Six Cases of HTLV-I Associated Bronchiolo-Alveolar Disorder (HABA)

• Published in: Nihon Kyōbu Shikkan Gakkai zasshi Vol. 27; no. 9; pp. 1074 - 1081
• Main Authors: Kimura, Ikuro, Tsubta, Teruhiko, Ueda, Nobuo, Tada, Shimya, Yoshimoto, Shizuo, Sogawa, Juhziro, Shiraishi, Takamasa, Tamaki, Toshio, Ueno, Katsumi, Fujita, Toyoaki, Imajo, Kenji, Irie, Shoichiro, Nambo, Jiro, Fukuda, Toshikuzu
• Format: Journal Article
• Language: Japanese
• Published: Japan The Japanese Respiratory Society 01.09.1989
• Subjects: Adult; Adult T-cell leukemia; Aged; AIDS/HIV; Anti-ATLA antibody; Bronchiolitis - etiology; Diffuse panbronchiolitis; Female; Humans; Idiopathic interstitial pneumonia; Leukemia-Lymphoma, Adult T-Cell - complications; Male; Middle Aged; Pulmonary Fibrosis - etiology; Smoldering ATL
• ISSN: 0301-1542; 1883-471X
• DOI: 10.11389/jjrs1963.27.1074

A new clinicopathological state related to HTLV-I infection was found in patients with diffuse panbronchiolitis (DPB) and idiopathic interstitial pneumonia (IIP).
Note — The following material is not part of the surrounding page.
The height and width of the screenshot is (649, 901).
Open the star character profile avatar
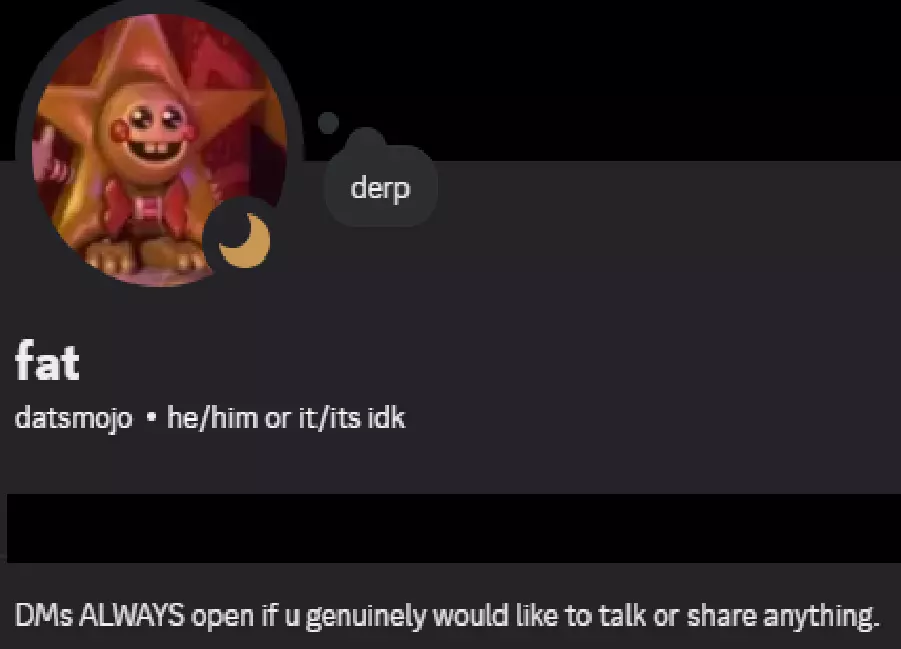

This specific state with chronic and progressive respiratory symptoms caused by bronchiolar or alveolar disorder was characterized by smoldering adult T-cell leukemia or the HTLV-I carrier state known as HTLV-I associated bronchiolo-alveolar disorder (HABA). The clinical features of 5 cases with the bronchiolar type of HABA and one case with alveolar type of HABA were described and were compatible with the criteria of DPB and IIP, respectively. Long-term subclinical infection of HTLV-I was suspected to play an important role in the pathogenesis of HABA. Furthermore, the investigation of HABA might yield a clue to the unknown etiology of DPB and IIP.